Indeed, these very institutions will be used to give the stamp of approval to the elected candidates. Its purpose of being the guardians against fraud or failed elections will have been turned upside down. Instead of ensuring honest and transparent elections it will be used to give the elections and its elected candidates their stamp of approval and that is all there is to it. Citizens can kick and scream “fraud” to no avail once the election is done, however it is done. That was how Noynoy Aquino became president.
Remember? Smartmatic machines made him president. Congress acting as the Presidential Electoral Tribunal rushed the tabulation despite legitimate objections and ambassadors with close ties to the US trooped to congratulate the president elect in his house even before the tabulation was finished in 2010. The electoral body is betting on a calculated risk that if it worked in 2010, it will work in 2013 and 2016. And again in 2019. Unless we change our pattern of attack we cannot win. In the Smartmatic suit against Dominion Voting Systems, it was found out that Dominion was the true owner of the Smartmatic technology/software. Comelec admitted it did not know that.
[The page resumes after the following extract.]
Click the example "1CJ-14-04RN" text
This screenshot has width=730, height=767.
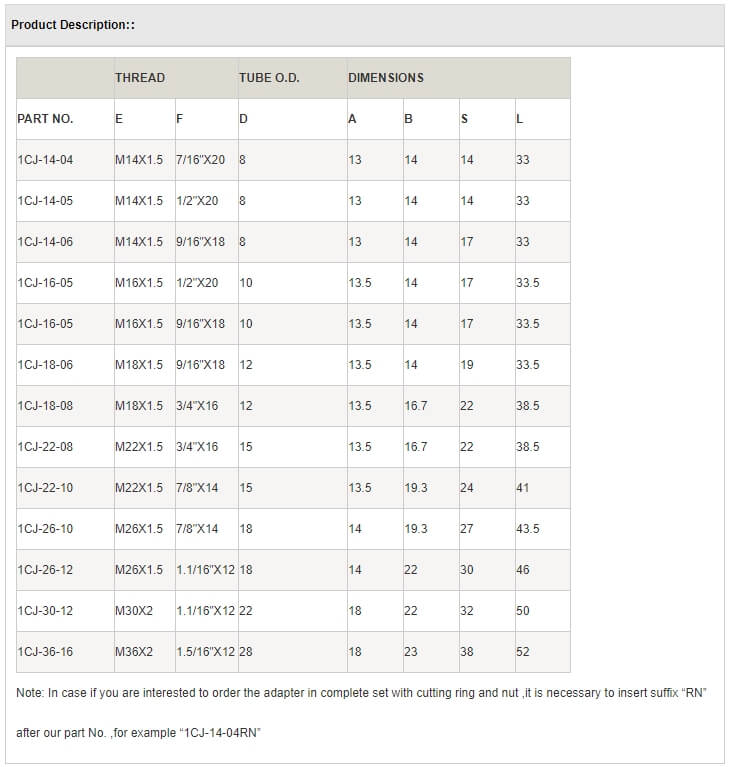pyautogui.click(x=220, y=733)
I have not followed the case in Delaware when Dominion the true owner sued Smartmatic. The last I heard was because of the suit in Delaware, Smartmatic did not have the source code of Dominion’’s voting system. In the suit filed in the Delaware Chancery Court in the US, Smartmatic “admits programming errors in the voting system.” Dominion Voting System accused Smartmatic of “not observing proper pre-election technical preparations for the system in the last 2010 first national automated elections which resulted in many technical glitches nationwide.” Dominion has terminated its license to Smartmatic to use its software for 2013. The question is what software is it going to use having already received payments from Comelec to do the job? No wonder people are calling it ‘hocus PCOS.” Throughout the arduous and difficult campaign to bring the issue of automated election fraud to the public, there have been a few brave souls who have never let go even if it seemed hopeless. Rene Azurin in his Business World column is one of them. I am quoting from his column about the observations of Barbara Simon of the US Advisory Board of the Federal Elections Commission. She was also past president of the Association for Computing Machinery in the US. Here is what she says: “Having the software source code doesn’t guarantee that you will detect critical software bugs or malicious code. Anyone with access to the election software of a major voting machine vendor can change the outcome of a national election.” Election fraud can now be committed on a national, not just a local, basis… (And) if you are going to subvert software, you are not going to do something that will be found by a checklist. It’s easy to insert a Trojan Horse into the software because the testing won’t find it.” (The cheating does not take place in the counting after the votes have been cast, but in the programming of the machines. In other words the machines elect.)
Azurin says that “as far as the proprietary system of the favored Venezuelan firm Smartmatic International Inc. is concerned, it is not altogether clear what arrangements with respect to the software code have been agreed with Comelec. “That knowledge is why the trend in the US – in the light of several close contested races, notably the 2000 presidential elections – has veered away from fully automated systems and toward more manual, paper-based systems where counting and tallying can be easily verified by independent observers.” Is anyone in Comelec listening? The Supreme Court should be playing a pivotal and important part on how to resolve the controversies surrounding the Smartmatic PCOs now before it is too late.